Mari kita meneladan kesucian dan kerendahan hati Bunda Maria. Bunda Maria menyimpan semua perkara di dalam hati bukan karena kemarahan atau kejengkelan seperti yang sering dilakukan banyak orang. Ia menyimpan segala perkara dalam hatinya seraya merenungkannya sebagai kehendak Allah yang harus terjadi dalam hidupnya.
Menyimpan segala perkara juga berarti meresapkan segala peristiwa sebagai bagian hidup yang menjadi kehendak Allah bagi kita. Ini membutuhkan iman. Iman memampukan kita memandang segala peristiwa dalam terang Tuhan dan percaya bahwa tangan kasih Tuhanlah yang bekerja dalam semuanya demi kebaikan kita. Ya, iman membuat kita melihat dan menemukan Tuhan dalam segalanya, juga dalam kegelapan peristiwa-peristiwa yang menimpa kita karena iman bagaikan pelita yang bersinar menerangi hati kita.
Bunda Maria adalah teladan iman. Dengan imannya, ia melihat dan mengolah segala peristiwa yang terjadi sehingga peristiwa paling menyakitkan pun bisa dihadapinya dengan kuat dan tabah: di bawah kaki salib ia tetap percaya ‘Tuhan sedang bekerja dengan penuh kasih untuk kebaikan kita!’ Saat itu hatinya bersinar sangat cemerlang karena imannya.

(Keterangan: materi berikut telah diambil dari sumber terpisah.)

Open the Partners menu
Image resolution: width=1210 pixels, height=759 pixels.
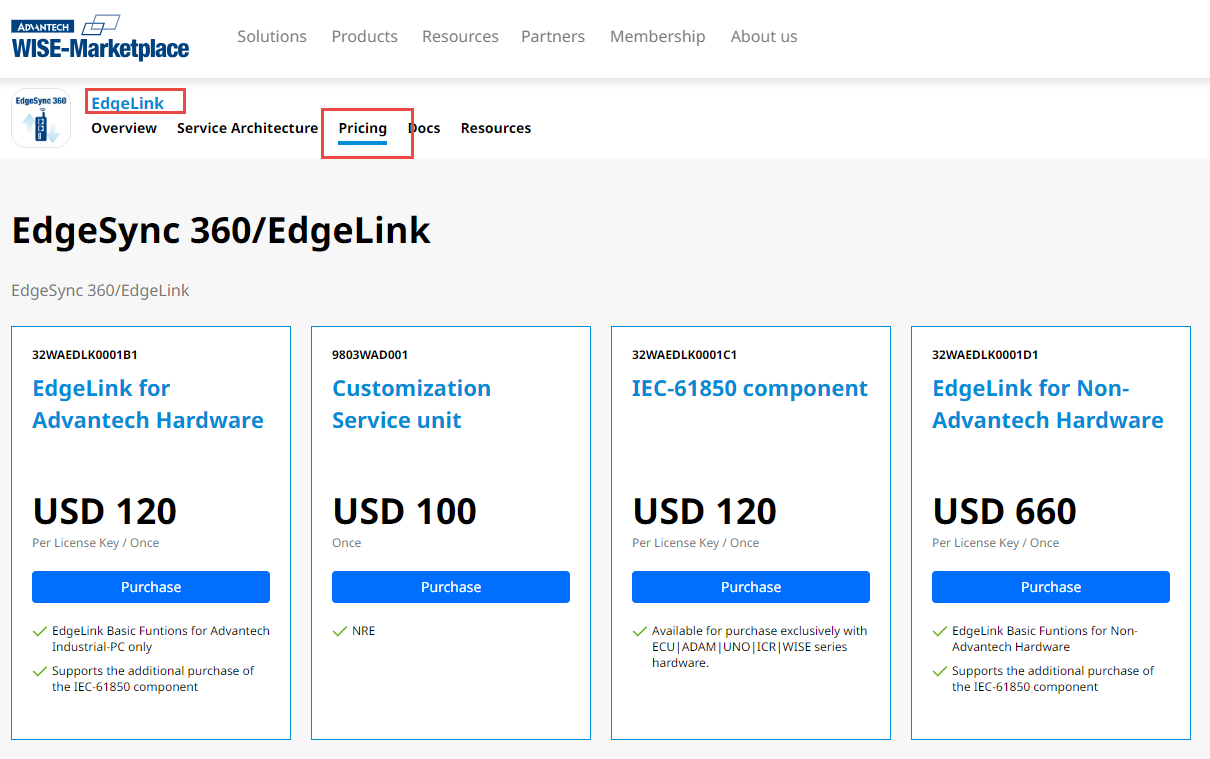552,36
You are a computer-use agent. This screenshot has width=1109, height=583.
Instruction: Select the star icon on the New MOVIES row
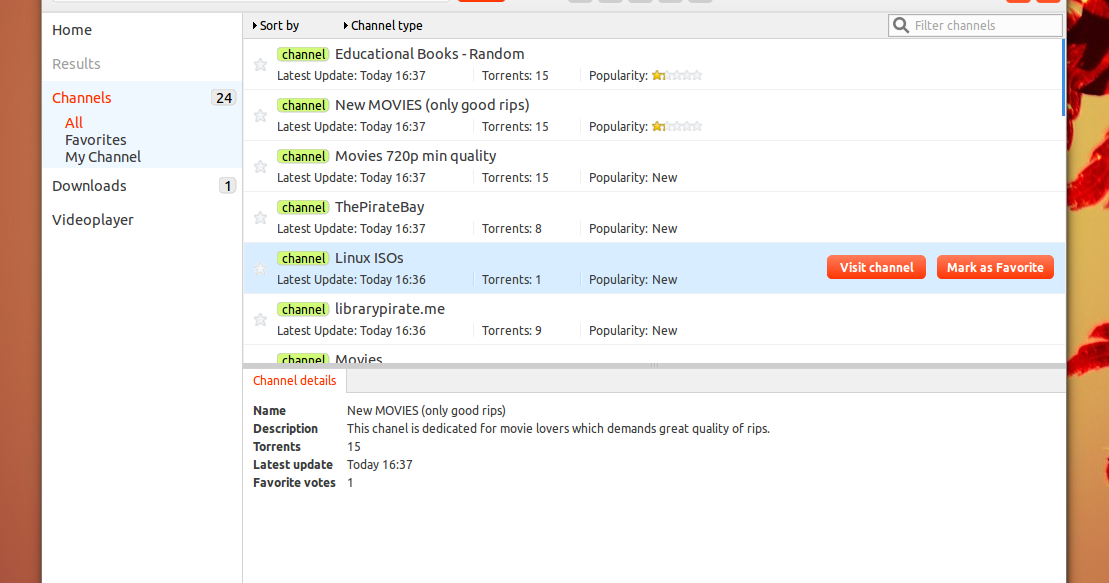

Bukankah cahaya pelita semakin tampak cemerlang dalam kegelapan yang paling pekat?
Sahabat-sahabat, marilah kita menjadikan Maria sebagai panutan kita dan mempraktikkan keutamaan-keutamaannya, imannya, kerendahan hati dan kesiapannya untuk melakukan kehendak Tuhan, dalam hidup kita sehari-hari, sehingga kita menjadi anak-anak sejati dari Bunda Surgawi yang Tak Bernoda.